INSTRUCTIONS TO FOLLOW: Please write out, word for word, the part of the case report on cerebral salt wasting that opens with the words containing "It has long" and closes with "and salt tablets.".

═══ TEXT FOR ANALYSIS

A Suspected Case of Cerebral Salt Wasting (CSW) Syndrome in a Patient with Traumatic Subdural Hematoma: Revisiting a Long Debated Topic

Session Information

Category: Trainee Case Report

  • 902 Fluid, Electrolyte, and Acid-Base Disorders: Clinical

Authors

  • Attia, Karim T., The Ohio State University Wexner Medical Center, Columbus, Ohio, United States
  • Greco, Jessica M., The Ohio State University Wexner Medical Center, Columbus, Ohio, United States
Introduction

It has long been debated whether CSW is a true entity causing hyponatremia in patients with central nervous system (CNS) pathology or whether the hyponatremia is actually secondary to SIADH while apparent salt wasting is due to underappreciated volume expansion. Literature agrees, for the most part, that CSW is a separate disease process and it has been mostly described in patients with aneurysmal subarachnoid hemorrhage. It has also been described in other forms of CNS pathology including traumatic brain injury, meningitis, and intracranial neoplasms. We present a unique case of symptomatic, severe hyponatremia and apparent renal salt wasting in a patient with subdural hematoma secondary to a traumatic head injury. It was transient and was successfully treated with hypertonic saline, mineralocorticoids, and salt tablets.

══════
═══ RECORDS

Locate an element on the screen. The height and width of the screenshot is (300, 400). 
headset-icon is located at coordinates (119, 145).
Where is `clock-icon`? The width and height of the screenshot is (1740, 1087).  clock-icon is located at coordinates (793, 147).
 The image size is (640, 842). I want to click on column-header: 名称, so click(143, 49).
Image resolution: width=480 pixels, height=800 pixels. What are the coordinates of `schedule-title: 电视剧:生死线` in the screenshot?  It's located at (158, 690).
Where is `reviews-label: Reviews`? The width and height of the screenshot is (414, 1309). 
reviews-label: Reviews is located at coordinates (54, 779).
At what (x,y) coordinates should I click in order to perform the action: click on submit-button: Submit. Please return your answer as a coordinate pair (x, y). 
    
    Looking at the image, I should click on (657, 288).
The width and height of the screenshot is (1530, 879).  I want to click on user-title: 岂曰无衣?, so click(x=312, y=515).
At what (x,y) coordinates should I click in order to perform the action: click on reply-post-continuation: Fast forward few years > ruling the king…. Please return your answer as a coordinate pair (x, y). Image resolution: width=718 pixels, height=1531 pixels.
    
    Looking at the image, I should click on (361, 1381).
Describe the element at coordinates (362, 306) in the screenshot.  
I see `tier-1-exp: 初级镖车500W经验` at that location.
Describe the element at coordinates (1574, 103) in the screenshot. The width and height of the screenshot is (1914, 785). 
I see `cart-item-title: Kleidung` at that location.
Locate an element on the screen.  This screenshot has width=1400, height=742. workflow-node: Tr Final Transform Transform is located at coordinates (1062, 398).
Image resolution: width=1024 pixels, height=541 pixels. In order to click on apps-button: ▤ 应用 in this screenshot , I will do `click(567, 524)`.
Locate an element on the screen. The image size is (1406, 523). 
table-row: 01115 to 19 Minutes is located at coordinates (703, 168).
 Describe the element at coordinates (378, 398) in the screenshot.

══════

OUTPUT FOR THIS EXERCISE:
It has long been debated whether CSW is a true entity causing hyponatremia in patients with central nervous system (CNS) pathology or whether the hyponatremia is actually secondary to SIADH while apparent salt wasting is due to underappreciated volume expansion. Literature agrees, for the most part, that CSW is a separate disease process and it has been mostly described in patients with aneurysmal subarachnoid hemorrhage. It has also been described in other forms of CNS pathology including traumatic brain injury, meningitis, and intracranial neoplasms. We present a unique case of symptomatic, severe hyponatremia and apparent renal salt wasting in a patient with subdural hematoma secondary to a traumatic head injury. It was transient and was successfully treated with hypertonic saline, mineralocorticoids, and salt tablets.